Saturday 14 Oct 2006 He sat in his wheelchair, his hands fidgeting with pieces of crumpled paper. I always see him when I work on Saturdays. Always alone, just by the entrance to the retirement home, with swollen, tired, red eyes, a wrinkled and haggard face bearing the marks of old age and scars. But it was only today I noticed that he only had one leg. The trunk of the trouser was rolled up to cover the stump of his missing leg.
I grabbed my bags of post, hauled it over to my bike. As I jumped, ran, and sprinted around delivering mail in the street, I thought of the old man watching me from his wheelchair. Perhaps my youthful strength, my ability to walk and go anywhere was a constant stab in his heart, a constant reminder of what he had lost.

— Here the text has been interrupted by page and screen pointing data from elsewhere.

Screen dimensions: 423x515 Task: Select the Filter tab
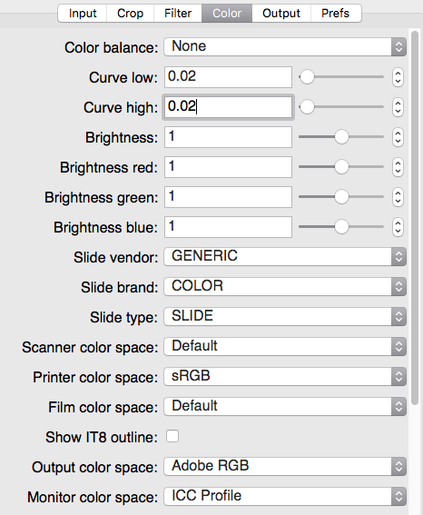[178, 13]
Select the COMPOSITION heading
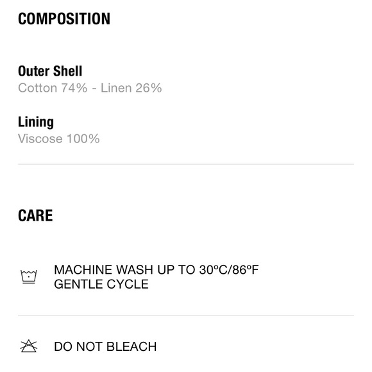 [64, 19]
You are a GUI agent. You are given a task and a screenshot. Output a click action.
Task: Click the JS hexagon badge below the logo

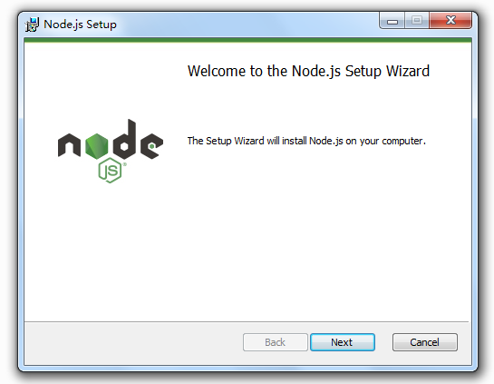tap(110, 171)
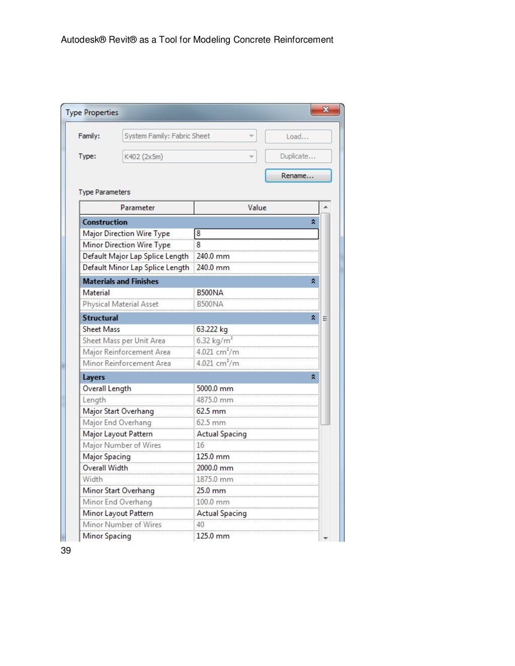The width and height of the screenshot is (515, 666).
Task: Click the Rename button
Action: [x=298, y=176]
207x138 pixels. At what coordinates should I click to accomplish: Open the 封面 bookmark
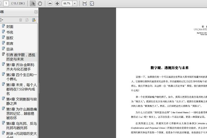(10, 26)
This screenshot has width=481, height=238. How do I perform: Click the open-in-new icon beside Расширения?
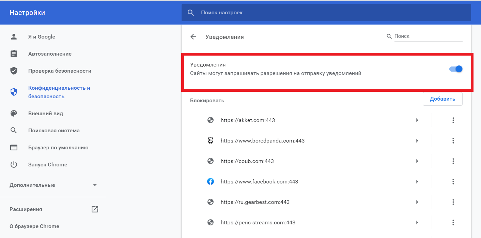coord(95,209)
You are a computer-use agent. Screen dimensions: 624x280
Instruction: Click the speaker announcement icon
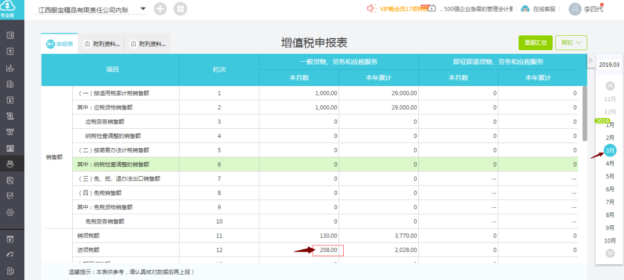(372, 8)
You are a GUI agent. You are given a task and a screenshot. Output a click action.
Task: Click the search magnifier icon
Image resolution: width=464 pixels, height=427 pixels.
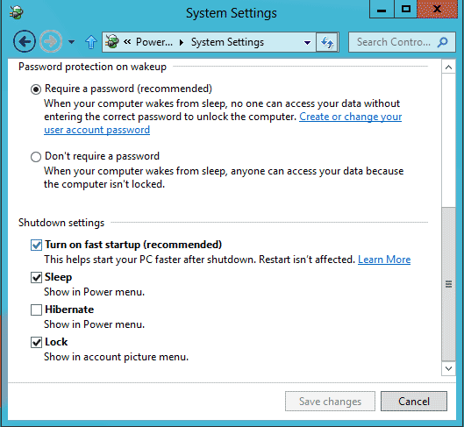pos(442,42)
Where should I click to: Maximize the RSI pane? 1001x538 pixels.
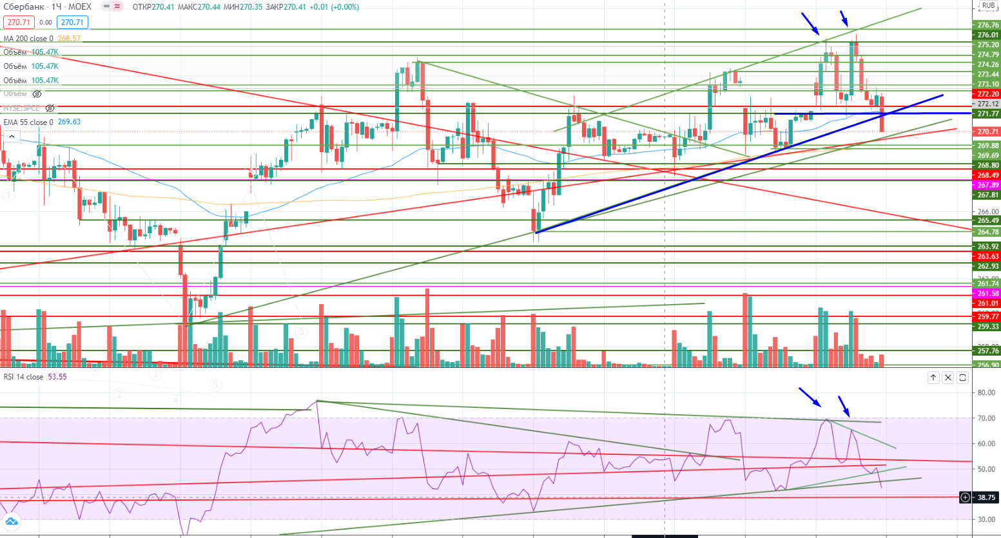[963, 378]
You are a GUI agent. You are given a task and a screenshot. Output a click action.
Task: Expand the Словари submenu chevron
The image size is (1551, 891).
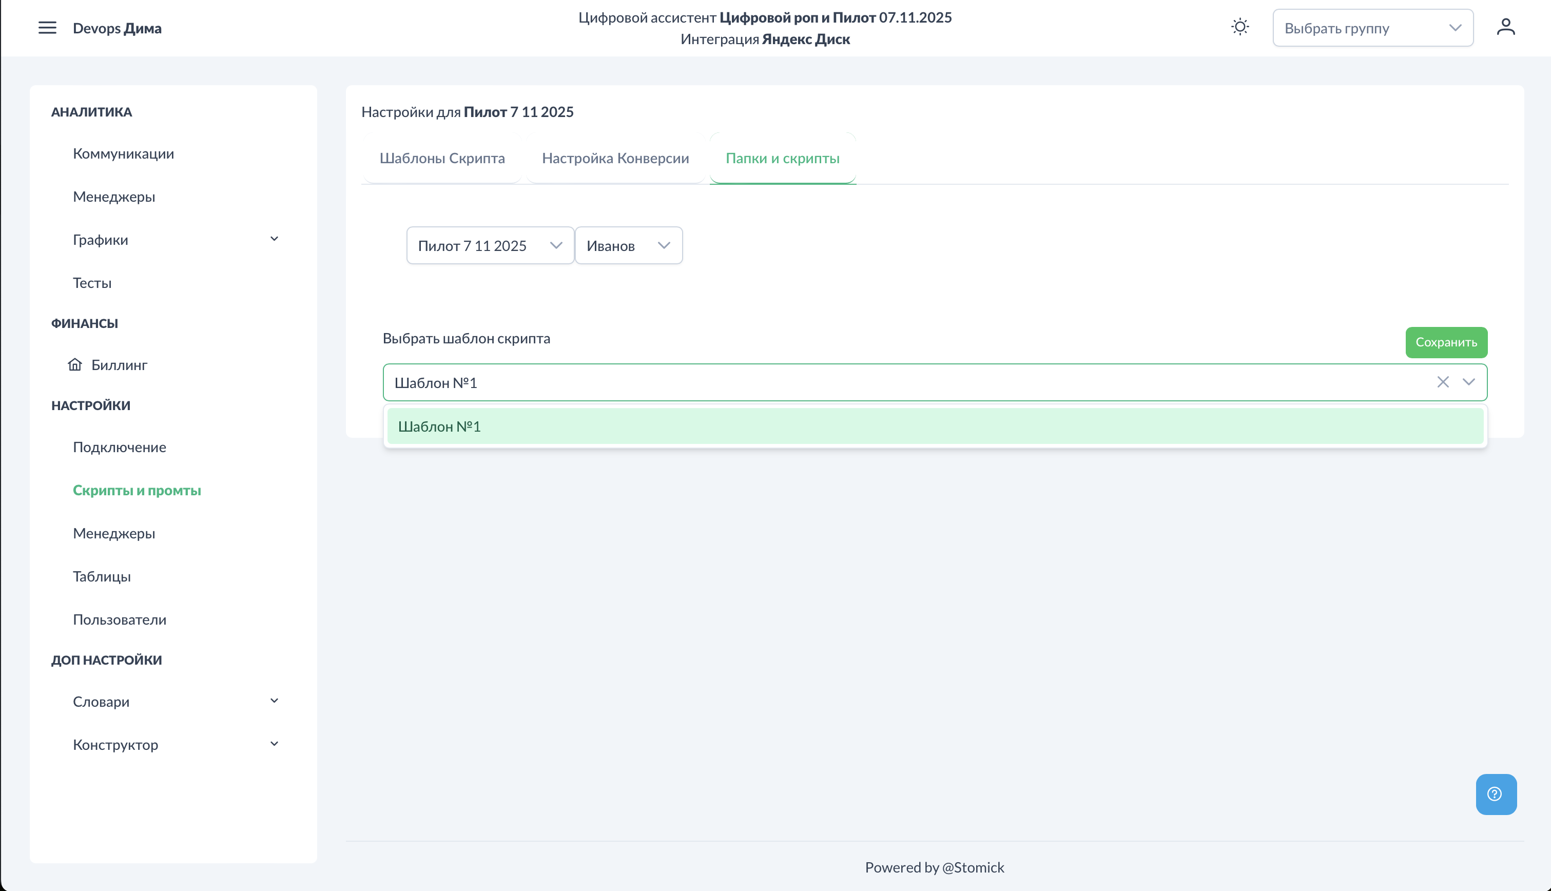pyautogui.click(x=274, y=701)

I always greet him when I see him, and wish him well whenever I go leave again, half expecting, and half knowing that the same time next week he might very well be there. Or he might not.
Friday 13 October 2006The train pulled away slowly, the gentle rocking motion enticing me to close my eyes and doze for the ten minutes or so I had before Leiden. The clinking and clanking of the rails was an upbeat, rhytmic beat.
Silently we sped out of the urban sprawl and into the countryside. I looked outside and what a sight. Green meadows covered with a mystic veil of morning mist, looking like clouds that had fallen, fallen to earth. The mist cloud hung low above the ground, suspended in mid-air as if time had stopped, and shrouded the trees and streams flashing by in a thin sheeth of pure white. Is this what heavens looks like? Sleep left, and instead I was captured by the view outside the window. Everyone else had their heads down, buried in their books and papers, or in deep slumber.
I wondered who else noticed the beauty that vanished before us outside...beauty that will never be the same again.
Thursday 12 October 2006In the middle of the train station, rush hour. People rushed mindlessly on their way to and fro, minding their own business, passing one another as if everyone else was invisible.
I walked amongst the crowd, a little dazed, a little lost. Suddenly from nowhere a man started yelling. I turned to see a man shouting at a woman, and the woman screaming abuse back. And in the corner a little kid, perhaps not more than five, howling and crying. Perhaps the grownups were the parents, but they were too busy hurling angry and swear words at each other to notice how red the kid's eyes had gotten. Their screams and shouts drowned out the cries. Their words overshadowed the tears.
I walked away slowly, more dazed, more lost.